“Here’s a question for you: Is it legal on the Sabbath to do good or to do evil, to save life or destroy it?” Luke 6:9 CEB.
The story here will be familiar to most. Pharisees are following Jesus around hoping to catch him breaking the Sabbath law. First, they catch Jesus’ disciples picking wheat on Sabbath. Another Sabbath, they are about to catch Jesus healing a man with a withered hand when suddenly he levels this question at the Pharisees:
“Is it legal on the Sabbath to do good or to do evil, to save life or destroy it?”
Jesus is reframing the debate here. The Pharisees can point to chapter and verse of the laws that they believe are being broken until they are blue in the face. Instead, Jesus wants them to answer more fundamental questions. Is it good? Does it save life? Jesus is asking for discernment from Pharisees who are incapable of doing anything more than point at their laws.
What Jesus is doing here isn’t new. It’s one of the ways we grow from 10 commandments to 613 laws in the Old Testament. Laws are debated, expanded, and reimagined for each generation. Jesus is reminding the Pharisees that at the heart of their laws there should be goodness and life, and it’s telling that this makes the Pharisees furious.
This isn’t the only time Jesus does this to the Pharisees. In Matthew, when Jesus is approached by the Pharisees and asked, “Which is the greatest commandment in the Law?” Jesus replies: “Love the Lord your God with all your heart and with all your soul and with all your mind [and] Love your neighbor as yourself. All the Law and the Prophets hang on these two commandments.” Matt. 22:36-40. The Law and the Prophets grow out of the simple commands to love God and love your neighbor — not the other way around. If our interpretation of scripture ever runs counter to those two commands, then we need to take a closer look at our interpretation. Perhaps, we could start by answering Jesus’ questions from Luke 6. Does our interpretation do good or do evil? Does it save life or destroy it?
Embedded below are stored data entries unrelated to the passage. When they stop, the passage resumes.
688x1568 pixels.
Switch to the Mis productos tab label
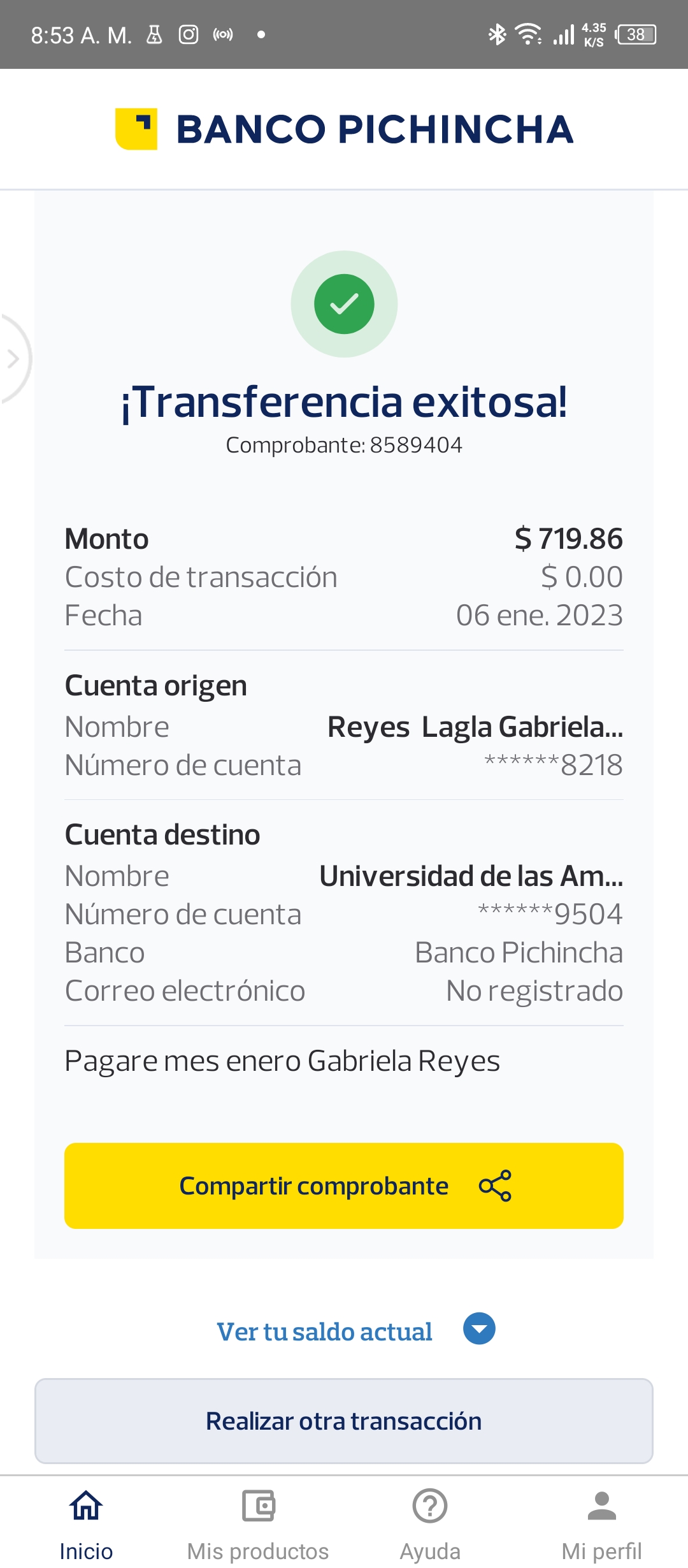pos(258,1551)
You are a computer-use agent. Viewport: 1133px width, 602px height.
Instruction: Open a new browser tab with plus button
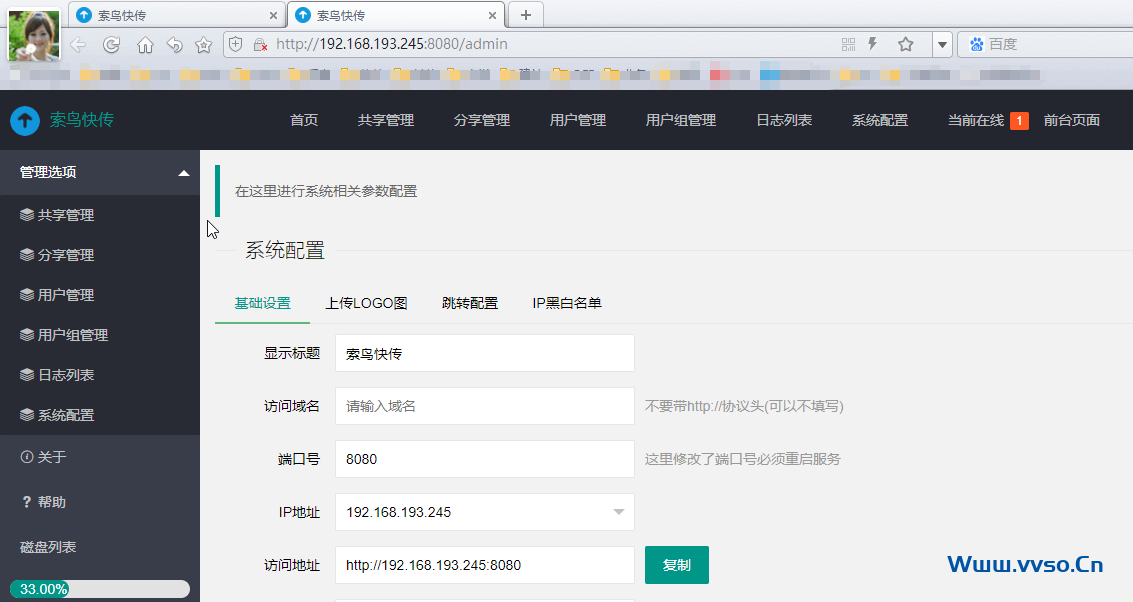525,15
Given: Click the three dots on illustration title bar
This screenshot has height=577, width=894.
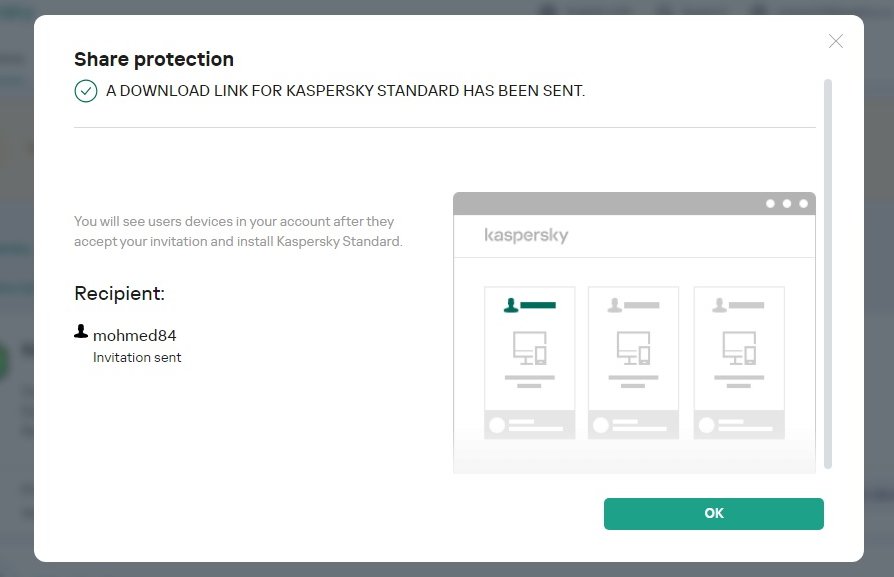Looking at the screenshot, I should coord(787,203).
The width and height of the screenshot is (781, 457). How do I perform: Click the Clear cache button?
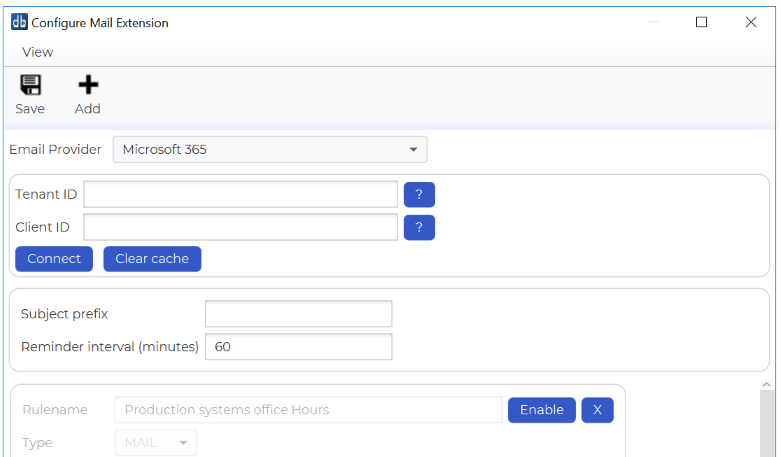tap(152, 259)
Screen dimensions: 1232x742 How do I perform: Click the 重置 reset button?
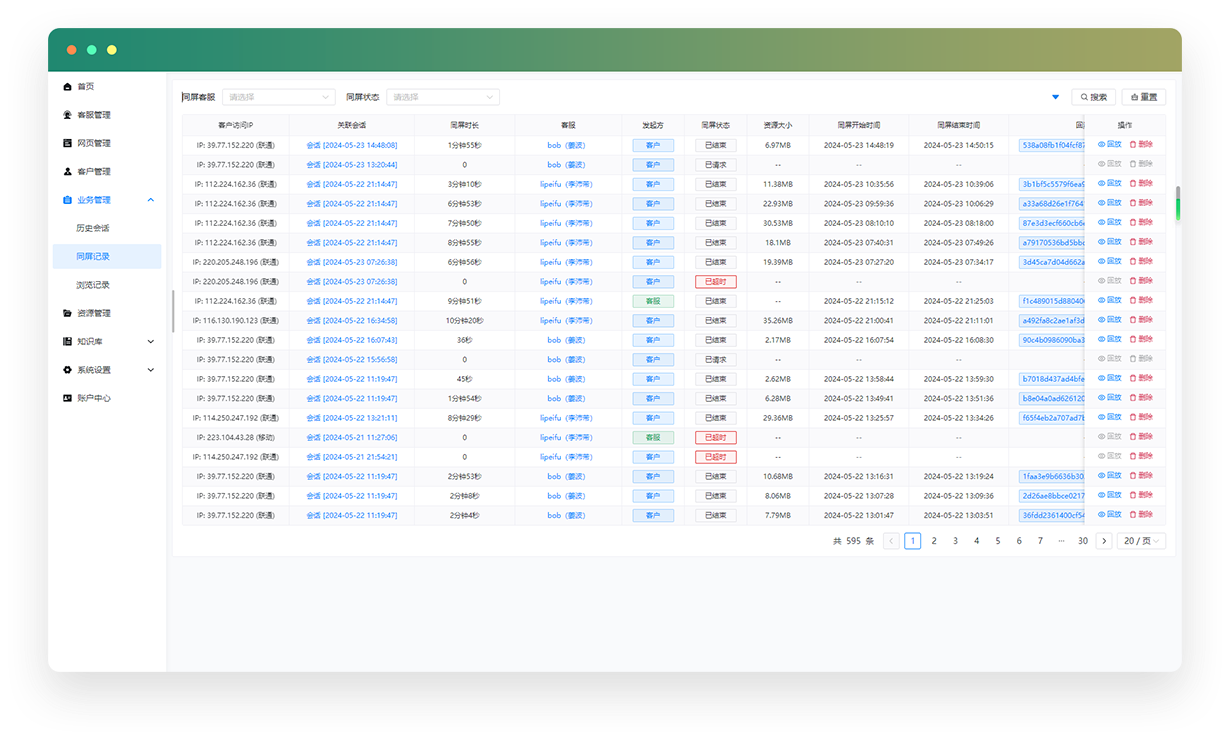(x=1143, y=97)
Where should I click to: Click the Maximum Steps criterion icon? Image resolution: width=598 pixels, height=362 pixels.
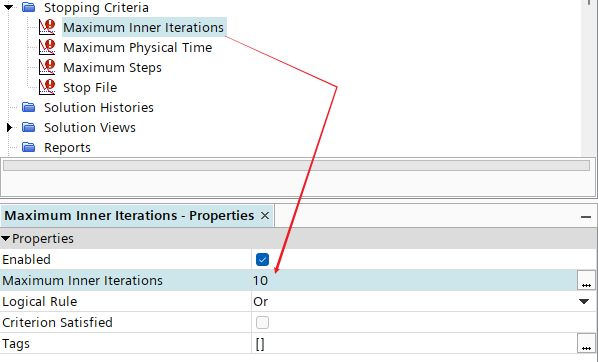tap(47, 67)
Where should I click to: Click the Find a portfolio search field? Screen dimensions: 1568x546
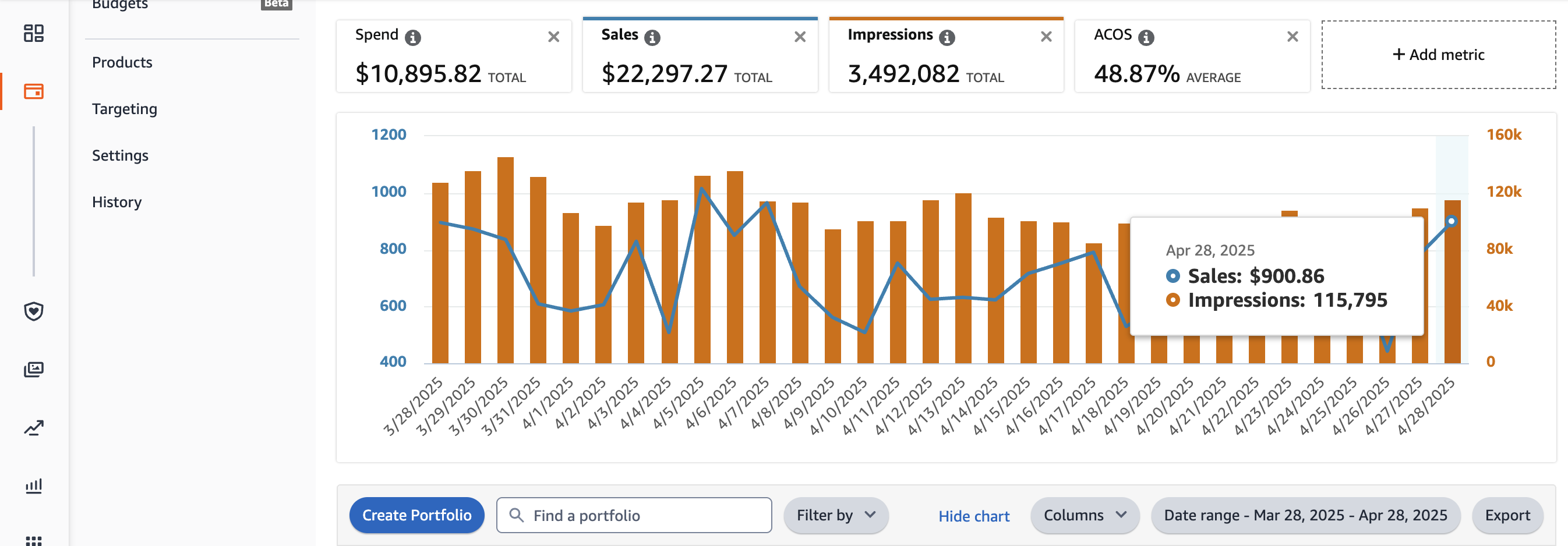[x=634, y=516]
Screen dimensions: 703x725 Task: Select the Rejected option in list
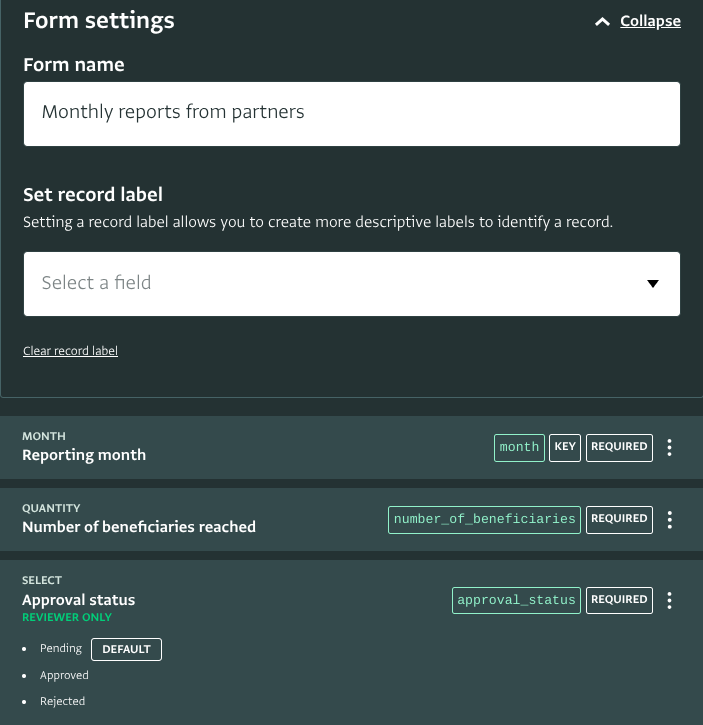point(62,701)
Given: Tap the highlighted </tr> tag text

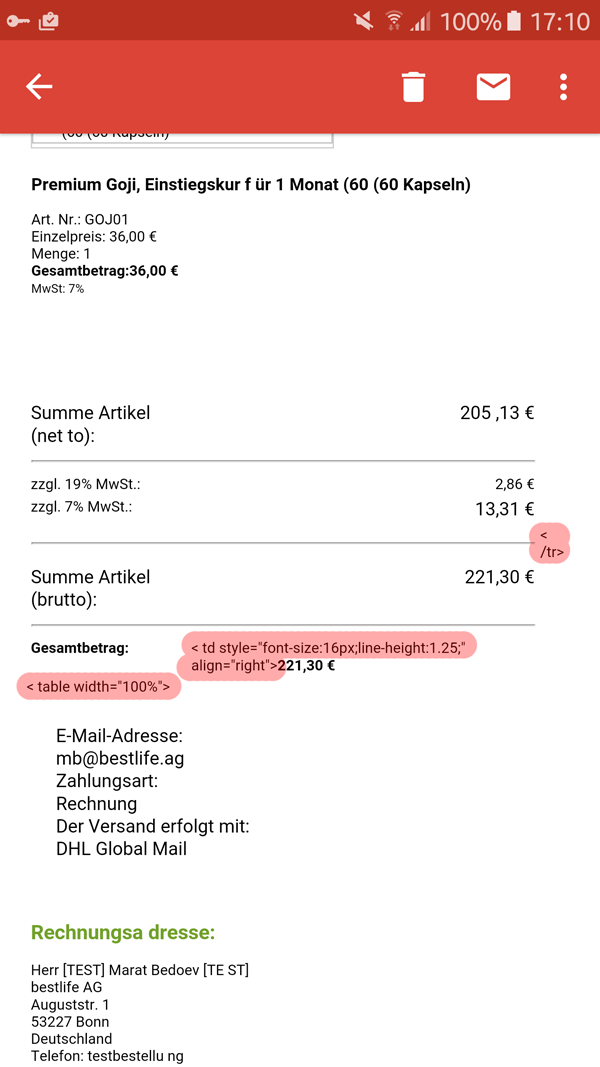Looking at the screenshot, I should click(551, 543).
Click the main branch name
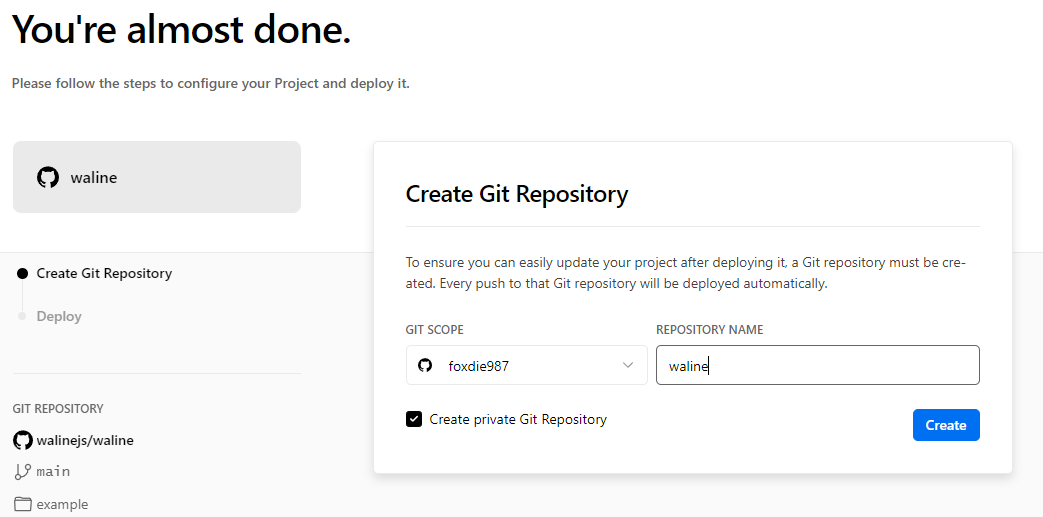 [x=53, y=471]
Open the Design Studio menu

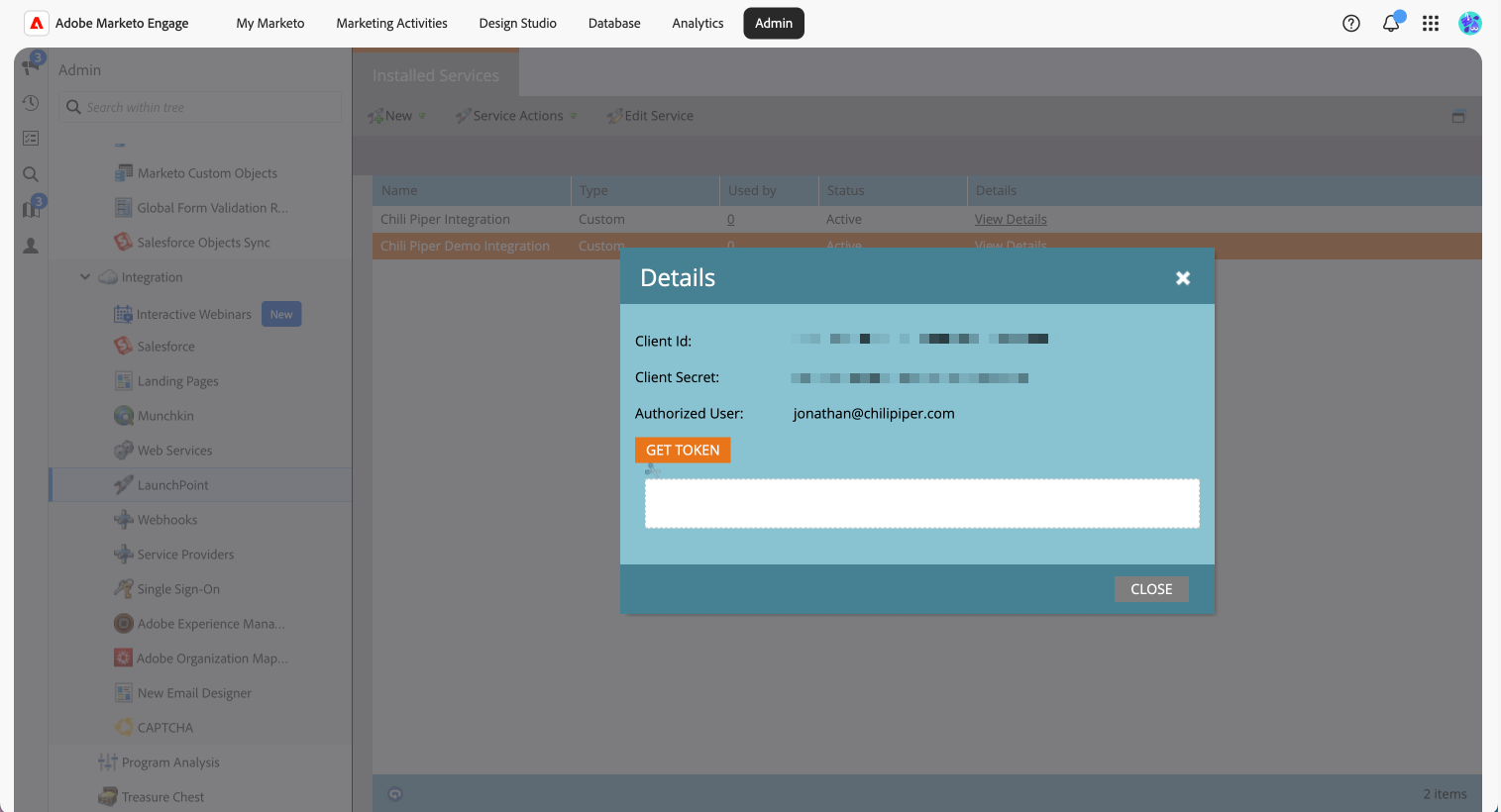pos(517,23)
My wife Stefani and I had the good fortune of being a part of a Bible Study group led by Stuart Tyner for the better part of the last 18 years. Not long after Stuart became our pastor, he was with us at the hospital where our twins were born, prematurely, and prayed with us as our tiny daughter Madison took her last breath only hours later. He helped us cope with the onslaught of well-meaning acquaintances who thought that telling us that this was all part of God’s plan would somehow comfort us. This couldn’t have been God’s plan. It didn’t pass the Luke 6 test. Was it good? Did it save life? Absolutely not, on both counts.
During our years of study together, Stuart pounded home his message of a God of grace. Stuart was very protective of his view of God. I can remember a few times when we got into heated arguments over one bit of scripture or another. Once in particular, I was stubbornly clinging to an Old Testament vindictive view of God to explain a difficult passage, and Stuart rounded on me with such fury in his eyes. I had offended his view of God.
Stuart, of course, quickly softened, and we continued our “discussion” in a civil tone. I didn’t realize it then, but I do now, why Stuart was so protective of his God of Grace. How we perceive God affects our interpretation of Scripture. And how we quote that Scripture to others affects how they perceive God. We must be careful, or we will “shut the door of the kingdom of heaven in people’s faces.” Matt. 23:13. We must be careful what we say to grieving parents. We must be careful what we say to people like the man with a withered hand. To the Pharisees, this man was unclean. He was disfigured because either he or his parents had sinned. He was to be shunned. What kind of picture of God does that paint? Luckily for him, and for all of us, we have the kind of God who brings life even at the expense of His own.
Today, we still have people like the man with a withered hand in our own community. People whom we marginalize with carefully worded doctrinal statements. People who find themselves in a list alongside child molestation and incest, simply because of how they were born. We live in a world where LGB youth are five times more likely to attempt suicide than heterosexual youth. 40% of Transgendered adults have attempted suicide, 92% of them before the age of 25. That’s 700,000 people in the U.S. alone. These people desperately need a better image of God than the one that we’ve been providing. For some, it’s literally the difference between saving a life or destroying it.
Be the difference. Do good. Preserve life. Paint a better picture of God for yourself; for your neighbor.
Jeff McFarland is a freelance graphic artist, stay-at-home dad, and currently a co-leader of the Journey Sabbath School class.